ASSIGNMENT: Reproduce all of the records exactly.

== MATERIAL SUPPLIED ==

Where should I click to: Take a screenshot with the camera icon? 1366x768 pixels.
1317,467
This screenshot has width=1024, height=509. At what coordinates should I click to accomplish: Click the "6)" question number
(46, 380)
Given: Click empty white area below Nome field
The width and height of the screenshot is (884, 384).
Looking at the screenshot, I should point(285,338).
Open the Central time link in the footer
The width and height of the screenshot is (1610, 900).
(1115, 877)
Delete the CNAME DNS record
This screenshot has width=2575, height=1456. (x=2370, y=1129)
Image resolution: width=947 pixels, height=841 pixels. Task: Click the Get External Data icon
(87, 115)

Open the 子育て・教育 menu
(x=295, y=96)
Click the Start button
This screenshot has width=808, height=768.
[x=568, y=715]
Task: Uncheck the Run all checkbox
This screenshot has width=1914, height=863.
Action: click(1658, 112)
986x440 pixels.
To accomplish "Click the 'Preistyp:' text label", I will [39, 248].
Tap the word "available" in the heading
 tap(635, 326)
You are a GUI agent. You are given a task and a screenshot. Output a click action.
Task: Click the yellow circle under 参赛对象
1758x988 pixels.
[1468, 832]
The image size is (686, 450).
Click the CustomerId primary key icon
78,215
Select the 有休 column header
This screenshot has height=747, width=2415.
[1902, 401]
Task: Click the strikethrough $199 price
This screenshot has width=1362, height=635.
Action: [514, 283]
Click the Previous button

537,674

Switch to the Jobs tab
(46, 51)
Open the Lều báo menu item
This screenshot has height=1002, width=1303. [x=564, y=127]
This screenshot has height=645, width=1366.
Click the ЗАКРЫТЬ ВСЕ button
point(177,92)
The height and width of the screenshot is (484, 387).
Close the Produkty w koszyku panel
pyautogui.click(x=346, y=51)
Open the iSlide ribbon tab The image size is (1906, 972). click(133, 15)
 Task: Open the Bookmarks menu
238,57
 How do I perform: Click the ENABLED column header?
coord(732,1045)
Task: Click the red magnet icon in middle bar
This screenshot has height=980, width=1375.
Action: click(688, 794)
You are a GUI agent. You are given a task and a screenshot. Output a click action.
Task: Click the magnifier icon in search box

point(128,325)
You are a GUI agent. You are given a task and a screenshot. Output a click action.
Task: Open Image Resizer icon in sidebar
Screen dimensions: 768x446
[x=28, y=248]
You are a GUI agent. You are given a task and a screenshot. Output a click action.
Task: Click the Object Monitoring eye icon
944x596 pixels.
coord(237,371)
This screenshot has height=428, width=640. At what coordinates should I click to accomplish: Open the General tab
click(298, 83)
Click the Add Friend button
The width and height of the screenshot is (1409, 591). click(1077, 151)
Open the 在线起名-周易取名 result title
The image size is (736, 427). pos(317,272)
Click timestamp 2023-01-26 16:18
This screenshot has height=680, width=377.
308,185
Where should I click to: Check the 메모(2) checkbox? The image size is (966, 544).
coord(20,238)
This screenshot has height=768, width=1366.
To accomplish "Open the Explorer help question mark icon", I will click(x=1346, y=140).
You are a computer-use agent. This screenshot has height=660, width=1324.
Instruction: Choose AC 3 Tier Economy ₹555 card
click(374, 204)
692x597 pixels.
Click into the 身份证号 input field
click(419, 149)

===

REPLY:
Where should I click to: Take a screenshot with the camera icon? 1366x768 pixels.
1317,467
This screenshot has width=1024, height=509. At what coordinates should I click to accomplish: Click the "6)" question number
(46, 380)
Given: Click empty white area below Nome field
The width and height of the screenshot is (884, 384).
Looking at the screenshot, I should point(285,338).
Open the Central time link in the footer
The width and height of the screenshot is (1610, 900).
(1115, 877)
Delete the CNAME DNS record
This screenshot has width=2575, height=1456. (x=2370, y=1129)
Image resolution: width=947 pixels, height=841 pixels. Task: Click the Get External Data icon
(87, 115)

Open the 子育て・教育 menu
(x=295, y=96)
Click the Start button
This screenshot has width=808, height=768.
[x=568, y=715]
Task: Uncheck the Run all checkbox
This screenshot has width=1914, height=863.
Action: click(1658, 112)
986x440 pixels.
To accomplish "Click the 'Preistyp:' text label", I will [39, 248].
Tap the word "available" in the heading
 tap(635, 326)
You are a GUI agent. You are given a task and a screenshot. Output a click action.
Task: Click the yellow circle under 参赛对象
1758x988 pixels.
[1468, 832]
The image size is (686, 450).
Click the CustomerId primary key icon
78,215
Select the 有休 column header
This screenshot has height=747, width=2415.
[1902, 401]
Task: Click the strikethrough $199 price
This screenshot has width=1362, height=635.
Action: [514, 283]
Click the Previous button

537,674

Switch to the Jobs tab
(46, 51)
Open the Lều báo menu item
This screenshot has height=1002, width=1303. [x=564, y=127]
This screenshot has height=645, width=1366.
Click the ЗАКРЫТЬ ВСЕ button
point(177,92)
The height and width of the screenshot is (484, 387).
Close the Produkty w koszyku panel
pyautogui.click(x=346, y=51)
Open the iSlide ribbon tab The image size is (1906, 972). click(133, 15)
 Task: Open the Bookmarks menu
238,57
 How do I perform: Click the ENABLED column header?
coord(732,1045)
Task: Click the red magnet icon in middle bar
This screenshot has height=980, width=1375.
Action: click(688, 794)
You are a GUI agent. You are given a task and a screenshot. Output a click action.
Task: Click the magnifier icon in search box

point(128,325)
You are a GUI agent. You are given a task and a screenshot. Output a click action.
Task: Open Image Resizer icon in sidebar
Screen dimensions: 768x446
[x=28, y=248]
You are a GUI agent. You are given a task and a screenshot. Output a click action.
Task: Click the Object Monitoring eye icon
944x596 pixels.
coord(237,371)
This screenshot has height=428, width=640. At what coordinates should I click to accomplish: Open the General tab
click(298, 83)
Click the Add Friend button
The width and height of the screenshot is (1409, 591). click(1077, 151)
Open the 在线起名-周易取名 result title
The image size is (736, 427). pos(317,272)
Click timestamp 2023-01-26 16:18
This screenshot has height=680, width=377.
308,185
Where should I click to: Check the 메모(2) checkbox? The image size is (966, 544).
coord(20,238)
This screenshot has height=768, width=1366.
To accomplish "Open the Explorer help question mark icon", I will click(x=1346, y=140).
You are a computer-use agent. This screenshot has height=660, width=1324.
Instruction: Choose AC 3 Tier Economy ₹555 card
click(374, 204)
692x597 pixels.
Click into the 身份证号 input field
click(419, 149)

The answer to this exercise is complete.